Wednesday 2 May 2012

2nd May 2012

It seems we know the price of everything and the value of nothing.

Ebay helps us to establish price but not value.

Freecycle helps us to establish value but not price.

Oxfam online succeeds by creaming off the best of the donations and selling them online at a higher price than might be achieved in their shops.

Today I tried to donate a printer to a charity shop, complete with lead, CD, all the paperwork and the original invoice.

It was refused.

The truth is however that the reason the printer is surplus to requirements is that I bought a new one.

The reason that I bought a new one is that when I went to the store to buy replacement cartridges I noticed a new wi-fi printer selling for less than the cost of replacement cartridges so I bought a new one.

Of course the printer companies are following a well trod strategy first developed by companies selling razors.

Sell the razor for less than it costs to make and make your profits from selling the replacement blades.

So what is the value of a printer compared with the value of an ink cartridge?

The price is clear, about the same or possibly less, but the value?

This equation between price and value runs right through our economy.

In continental Europe a cup of espresso coffee, 'normale' in Italy or 'solo' in Spain, is less than a Euro, in Carlisle recently I paid £2 10 for a cup of espresso coffee.

The undercover economist argues that the price you pay is not for the coffee itself but is rent for the seat you sit on to consume the coffee.

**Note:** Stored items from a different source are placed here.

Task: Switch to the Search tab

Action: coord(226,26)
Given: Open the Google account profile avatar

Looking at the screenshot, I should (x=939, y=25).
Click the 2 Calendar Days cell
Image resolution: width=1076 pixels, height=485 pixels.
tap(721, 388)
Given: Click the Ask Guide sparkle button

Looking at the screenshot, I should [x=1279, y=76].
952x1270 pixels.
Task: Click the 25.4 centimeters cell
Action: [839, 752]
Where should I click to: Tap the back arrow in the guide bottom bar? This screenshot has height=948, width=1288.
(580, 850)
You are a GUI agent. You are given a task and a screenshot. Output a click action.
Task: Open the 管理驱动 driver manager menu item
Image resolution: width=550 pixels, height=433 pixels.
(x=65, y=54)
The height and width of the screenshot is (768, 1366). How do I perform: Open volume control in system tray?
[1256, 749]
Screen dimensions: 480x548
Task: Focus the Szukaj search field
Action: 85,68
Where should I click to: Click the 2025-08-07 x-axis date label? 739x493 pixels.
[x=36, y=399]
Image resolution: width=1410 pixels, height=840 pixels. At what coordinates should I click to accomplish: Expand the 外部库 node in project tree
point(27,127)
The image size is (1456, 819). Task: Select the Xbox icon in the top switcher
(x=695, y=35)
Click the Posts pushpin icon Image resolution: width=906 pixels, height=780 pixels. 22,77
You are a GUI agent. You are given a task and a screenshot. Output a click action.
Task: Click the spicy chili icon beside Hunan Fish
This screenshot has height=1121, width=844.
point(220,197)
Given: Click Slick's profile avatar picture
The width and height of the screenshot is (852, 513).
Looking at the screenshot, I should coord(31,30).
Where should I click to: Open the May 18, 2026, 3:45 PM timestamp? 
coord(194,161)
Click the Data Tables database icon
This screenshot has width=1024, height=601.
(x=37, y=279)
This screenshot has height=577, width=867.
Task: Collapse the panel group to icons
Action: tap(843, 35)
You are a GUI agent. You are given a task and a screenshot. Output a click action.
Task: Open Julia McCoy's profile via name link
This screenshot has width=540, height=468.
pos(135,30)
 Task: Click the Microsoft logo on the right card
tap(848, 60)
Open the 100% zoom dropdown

This is a rational argument and it may be that the rent will rise depending on the location, but then sitting outside in a cool wind in a damp northern city ought in practise to cost less than sitting beside the ocean in seventy degree sunshine in southern Spain?

It is possible to argue from the price of coffee to the value of Trident.

The cost of war to the value of peace.

The cost of bankers bonuses to the value of jobs for young people.

The cost of welfare to the value of safety and security for the sick, the elderly or the poor.

Or as Faust discovered the cost of selling your soul to the value of eternal peace.